My Calendar of Firsts this week:
- Lots of rainbows!
- Daisies and a squirrel in the park
- Playful sparrows
- A robin and a great tit spotted whilst on a shopping trip
- A beautiful pink sky on a frosty morning
My ‘colours’ for the week, along the top left hand page, are rainbow-inspired, with hints of splashy rain!
How is your calendar coming along?
5 thoughts on “A Calendar Of Firsts: 11th~17th Jan”
Wow lovely rainbows, what a week of colours! Still grey and drab here really, we got a little sprinkle of the white stuff but the children were disappointed there was not enough for sledging.
Interest in the feeders has continued this week with greenfinch and blackcap making an appearance. There was an interesting article in BBC wildlife magazine about the increasing number of wintering blackcaps, who are from central Europe not our own as previously thought.

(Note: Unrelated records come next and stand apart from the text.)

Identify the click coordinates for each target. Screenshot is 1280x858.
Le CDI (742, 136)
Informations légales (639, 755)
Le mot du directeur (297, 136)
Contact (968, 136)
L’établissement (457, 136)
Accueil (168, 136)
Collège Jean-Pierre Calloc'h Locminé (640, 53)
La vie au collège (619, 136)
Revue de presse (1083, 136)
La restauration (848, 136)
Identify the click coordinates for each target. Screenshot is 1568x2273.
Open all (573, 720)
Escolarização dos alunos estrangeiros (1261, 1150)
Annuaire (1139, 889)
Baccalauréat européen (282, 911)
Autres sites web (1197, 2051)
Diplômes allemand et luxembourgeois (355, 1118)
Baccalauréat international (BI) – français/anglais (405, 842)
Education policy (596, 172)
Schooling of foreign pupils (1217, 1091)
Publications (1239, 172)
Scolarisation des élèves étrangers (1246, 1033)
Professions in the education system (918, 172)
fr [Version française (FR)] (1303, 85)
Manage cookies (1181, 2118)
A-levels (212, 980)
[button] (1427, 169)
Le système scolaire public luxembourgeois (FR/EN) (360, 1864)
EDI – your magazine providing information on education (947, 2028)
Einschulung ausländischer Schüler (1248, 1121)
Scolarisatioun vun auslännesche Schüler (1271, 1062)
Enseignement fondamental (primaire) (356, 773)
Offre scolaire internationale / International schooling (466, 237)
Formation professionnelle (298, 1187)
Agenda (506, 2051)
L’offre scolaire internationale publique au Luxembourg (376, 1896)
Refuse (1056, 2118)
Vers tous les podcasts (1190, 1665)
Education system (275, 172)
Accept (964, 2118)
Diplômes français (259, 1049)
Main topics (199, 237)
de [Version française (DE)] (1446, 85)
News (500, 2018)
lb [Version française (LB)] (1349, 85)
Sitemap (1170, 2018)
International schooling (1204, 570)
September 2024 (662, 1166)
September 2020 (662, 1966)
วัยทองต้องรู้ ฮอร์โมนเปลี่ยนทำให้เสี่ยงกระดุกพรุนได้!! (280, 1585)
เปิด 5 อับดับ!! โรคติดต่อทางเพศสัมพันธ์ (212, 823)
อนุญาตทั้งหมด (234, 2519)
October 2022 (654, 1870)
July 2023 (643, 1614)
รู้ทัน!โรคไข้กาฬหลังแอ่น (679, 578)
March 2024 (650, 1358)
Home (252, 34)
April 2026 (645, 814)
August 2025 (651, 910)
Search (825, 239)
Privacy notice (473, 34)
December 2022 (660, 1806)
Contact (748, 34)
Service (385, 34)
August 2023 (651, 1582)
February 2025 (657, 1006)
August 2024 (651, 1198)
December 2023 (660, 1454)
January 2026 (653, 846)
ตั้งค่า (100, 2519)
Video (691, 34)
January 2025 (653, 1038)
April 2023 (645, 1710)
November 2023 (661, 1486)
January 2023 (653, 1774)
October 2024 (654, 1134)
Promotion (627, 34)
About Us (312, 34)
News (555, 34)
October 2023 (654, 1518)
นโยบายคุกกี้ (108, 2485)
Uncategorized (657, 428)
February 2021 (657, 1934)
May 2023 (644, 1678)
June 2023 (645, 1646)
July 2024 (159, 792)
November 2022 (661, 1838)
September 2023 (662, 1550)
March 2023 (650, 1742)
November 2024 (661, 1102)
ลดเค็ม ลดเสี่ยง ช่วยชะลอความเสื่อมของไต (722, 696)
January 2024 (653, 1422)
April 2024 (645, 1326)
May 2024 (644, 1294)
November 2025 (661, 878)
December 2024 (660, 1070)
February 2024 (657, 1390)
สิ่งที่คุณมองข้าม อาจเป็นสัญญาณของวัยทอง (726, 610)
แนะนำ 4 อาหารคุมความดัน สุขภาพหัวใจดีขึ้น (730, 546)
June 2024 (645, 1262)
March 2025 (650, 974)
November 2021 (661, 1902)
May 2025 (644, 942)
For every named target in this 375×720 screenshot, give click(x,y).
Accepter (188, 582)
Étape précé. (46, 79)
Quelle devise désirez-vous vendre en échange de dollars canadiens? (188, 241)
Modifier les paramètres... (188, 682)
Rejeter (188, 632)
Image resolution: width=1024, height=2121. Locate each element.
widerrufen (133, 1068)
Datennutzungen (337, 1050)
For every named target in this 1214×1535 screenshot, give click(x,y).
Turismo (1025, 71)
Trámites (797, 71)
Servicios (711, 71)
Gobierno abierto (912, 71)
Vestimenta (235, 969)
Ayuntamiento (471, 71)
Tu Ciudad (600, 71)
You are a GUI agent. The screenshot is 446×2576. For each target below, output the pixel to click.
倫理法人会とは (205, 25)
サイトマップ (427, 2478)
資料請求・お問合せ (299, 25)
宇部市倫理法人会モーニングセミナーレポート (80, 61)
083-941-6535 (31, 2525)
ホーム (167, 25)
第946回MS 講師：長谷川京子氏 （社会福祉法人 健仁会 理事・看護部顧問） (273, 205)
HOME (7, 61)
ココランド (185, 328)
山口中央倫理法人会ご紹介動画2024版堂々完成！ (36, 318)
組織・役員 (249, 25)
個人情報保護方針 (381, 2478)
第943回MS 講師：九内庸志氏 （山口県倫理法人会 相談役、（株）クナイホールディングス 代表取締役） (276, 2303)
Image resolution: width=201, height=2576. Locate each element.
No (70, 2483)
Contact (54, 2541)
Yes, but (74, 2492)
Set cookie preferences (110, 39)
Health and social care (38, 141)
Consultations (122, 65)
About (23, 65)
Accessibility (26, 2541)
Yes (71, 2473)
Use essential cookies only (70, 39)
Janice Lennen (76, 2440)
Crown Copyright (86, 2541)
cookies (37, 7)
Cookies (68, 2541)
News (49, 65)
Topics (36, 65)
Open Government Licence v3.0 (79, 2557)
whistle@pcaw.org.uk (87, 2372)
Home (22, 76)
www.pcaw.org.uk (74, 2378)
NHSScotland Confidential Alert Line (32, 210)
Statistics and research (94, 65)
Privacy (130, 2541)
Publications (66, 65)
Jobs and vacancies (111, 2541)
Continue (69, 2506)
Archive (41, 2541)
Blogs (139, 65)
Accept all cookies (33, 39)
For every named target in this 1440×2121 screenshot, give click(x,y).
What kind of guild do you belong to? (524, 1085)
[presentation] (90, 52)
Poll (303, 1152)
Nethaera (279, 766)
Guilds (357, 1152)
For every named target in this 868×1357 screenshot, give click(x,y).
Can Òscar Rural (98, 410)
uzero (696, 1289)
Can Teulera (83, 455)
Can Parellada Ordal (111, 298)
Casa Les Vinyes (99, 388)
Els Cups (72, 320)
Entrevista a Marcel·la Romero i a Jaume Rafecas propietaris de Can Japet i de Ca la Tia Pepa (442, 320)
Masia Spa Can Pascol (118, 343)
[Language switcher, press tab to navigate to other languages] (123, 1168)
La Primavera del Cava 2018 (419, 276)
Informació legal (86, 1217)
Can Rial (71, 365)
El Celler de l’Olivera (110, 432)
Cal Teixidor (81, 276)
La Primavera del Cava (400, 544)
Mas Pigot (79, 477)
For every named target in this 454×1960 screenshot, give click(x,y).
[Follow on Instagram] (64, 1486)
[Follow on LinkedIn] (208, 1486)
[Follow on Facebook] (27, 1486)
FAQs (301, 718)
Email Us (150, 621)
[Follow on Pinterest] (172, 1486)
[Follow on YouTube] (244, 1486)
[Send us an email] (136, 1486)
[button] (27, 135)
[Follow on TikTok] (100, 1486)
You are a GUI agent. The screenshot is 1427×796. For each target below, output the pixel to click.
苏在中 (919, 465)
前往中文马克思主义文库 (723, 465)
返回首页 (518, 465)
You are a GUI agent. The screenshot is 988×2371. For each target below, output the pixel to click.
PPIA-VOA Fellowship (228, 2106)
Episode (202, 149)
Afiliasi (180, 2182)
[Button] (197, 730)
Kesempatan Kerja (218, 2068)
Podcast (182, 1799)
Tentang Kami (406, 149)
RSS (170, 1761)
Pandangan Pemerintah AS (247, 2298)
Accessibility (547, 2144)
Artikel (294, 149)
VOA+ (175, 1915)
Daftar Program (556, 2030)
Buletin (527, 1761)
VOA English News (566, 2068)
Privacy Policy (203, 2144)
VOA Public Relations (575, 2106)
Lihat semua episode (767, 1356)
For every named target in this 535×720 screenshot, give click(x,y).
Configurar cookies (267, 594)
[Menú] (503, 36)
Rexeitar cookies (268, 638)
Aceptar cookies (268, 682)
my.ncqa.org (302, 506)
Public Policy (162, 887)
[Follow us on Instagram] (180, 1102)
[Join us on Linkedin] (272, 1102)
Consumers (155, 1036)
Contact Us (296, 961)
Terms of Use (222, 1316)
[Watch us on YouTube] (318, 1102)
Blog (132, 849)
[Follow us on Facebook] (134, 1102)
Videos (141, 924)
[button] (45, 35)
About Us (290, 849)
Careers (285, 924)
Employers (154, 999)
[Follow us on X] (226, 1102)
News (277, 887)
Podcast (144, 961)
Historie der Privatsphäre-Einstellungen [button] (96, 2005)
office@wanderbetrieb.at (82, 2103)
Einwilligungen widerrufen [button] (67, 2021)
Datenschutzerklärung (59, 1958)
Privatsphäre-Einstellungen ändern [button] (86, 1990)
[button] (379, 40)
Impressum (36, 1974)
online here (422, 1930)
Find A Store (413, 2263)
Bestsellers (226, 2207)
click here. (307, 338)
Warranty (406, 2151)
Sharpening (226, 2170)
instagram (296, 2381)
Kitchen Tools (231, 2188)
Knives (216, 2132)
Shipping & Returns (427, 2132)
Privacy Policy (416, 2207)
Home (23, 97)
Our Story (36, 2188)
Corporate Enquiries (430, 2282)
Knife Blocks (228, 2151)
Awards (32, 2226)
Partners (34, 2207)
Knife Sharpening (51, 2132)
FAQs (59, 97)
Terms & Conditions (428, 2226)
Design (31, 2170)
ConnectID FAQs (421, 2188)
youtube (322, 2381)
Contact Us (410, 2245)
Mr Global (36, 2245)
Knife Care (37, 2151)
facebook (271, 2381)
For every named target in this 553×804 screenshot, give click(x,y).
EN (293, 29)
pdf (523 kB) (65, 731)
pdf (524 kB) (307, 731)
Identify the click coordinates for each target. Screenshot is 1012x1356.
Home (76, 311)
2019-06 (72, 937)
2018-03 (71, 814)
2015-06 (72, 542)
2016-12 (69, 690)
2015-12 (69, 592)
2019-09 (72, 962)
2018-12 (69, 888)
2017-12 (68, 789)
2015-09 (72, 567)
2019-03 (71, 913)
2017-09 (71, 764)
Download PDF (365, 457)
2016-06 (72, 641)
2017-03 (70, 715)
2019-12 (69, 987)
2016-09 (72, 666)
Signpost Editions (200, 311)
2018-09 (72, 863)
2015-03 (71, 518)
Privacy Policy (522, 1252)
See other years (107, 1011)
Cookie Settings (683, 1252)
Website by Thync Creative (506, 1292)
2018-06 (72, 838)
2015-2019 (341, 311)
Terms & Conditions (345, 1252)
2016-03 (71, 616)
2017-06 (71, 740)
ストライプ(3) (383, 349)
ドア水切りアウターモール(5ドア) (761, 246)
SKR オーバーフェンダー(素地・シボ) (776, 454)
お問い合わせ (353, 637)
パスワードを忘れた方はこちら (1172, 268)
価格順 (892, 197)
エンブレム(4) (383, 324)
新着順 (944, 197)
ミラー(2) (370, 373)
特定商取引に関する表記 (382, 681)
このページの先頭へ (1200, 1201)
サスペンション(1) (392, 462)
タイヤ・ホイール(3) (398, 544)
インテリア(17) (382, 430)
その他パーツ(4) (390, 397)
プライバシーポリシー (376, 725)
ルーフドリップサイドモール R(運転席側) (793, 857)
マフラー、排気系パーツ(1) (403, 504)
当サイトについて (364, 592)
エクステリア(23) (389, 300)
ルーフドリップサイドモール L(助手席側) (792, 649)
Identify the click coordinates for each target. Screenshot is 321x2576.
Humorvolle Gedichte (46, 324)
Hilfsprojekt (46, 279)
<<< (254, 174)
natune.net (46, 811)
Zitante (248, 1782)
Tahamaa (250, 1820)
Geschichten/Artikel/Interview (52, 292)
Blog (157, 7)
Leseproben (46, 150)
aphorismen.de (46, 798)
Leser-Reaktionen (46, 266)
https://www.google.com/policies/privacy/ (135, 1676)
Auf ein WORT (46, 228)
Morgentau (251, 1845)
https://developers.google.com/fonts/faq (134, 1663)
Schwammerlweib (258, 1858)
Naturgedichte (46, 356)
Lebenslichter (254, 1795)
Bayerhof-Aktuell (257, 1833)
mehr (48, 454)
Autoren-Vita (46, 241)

What are you doing about recording bird species where male and female are different e.g. blackcap? I have indicated male or female but then thought if I then spot a male blackcap it can’t then go on the list if I have previously recorded the female.
I have also added colour coding to the bird list, red, amber or green taken from the RSPB website. There is a current obsession with rarity in our house, my son is very interested in how much he is helping wildlife and it seems to focus on how many red and amber birds visit our feeders. The colour coding will also be interesting to look back on as the species hopefully change from red to amber to green over the years.
My Keeping a nature journal has just arrived……………..I am off to get my jobs done so I can read it looks very lovely.
Yes, our snow did not last long…
I would definitely add a female (for example) to your list even if you had spotted a male already. Make your list work for you 🙂
My goodness, I LOVE your idea for adding the colour coding to your list! I am going to add that to my own – thank you for sharing such a great idea!
Enjoy Keeping a Nature Journal…I am sure you will be enthralled.
Jenny, What is the RSPB website?
The Royal Society for the Protection of Birds is one of the largest conservation charities in the UK. http://www.rspb.org.uk on their bird guides they have a traffic light coding system based on how much a species has declined in recent years. I am guessing you are in the U.S. your Audubon Society has priority species which I think may be similar.
Hope that helps, incidentally the rspb site has lots of ideas for giving nature a home which children might enjoy.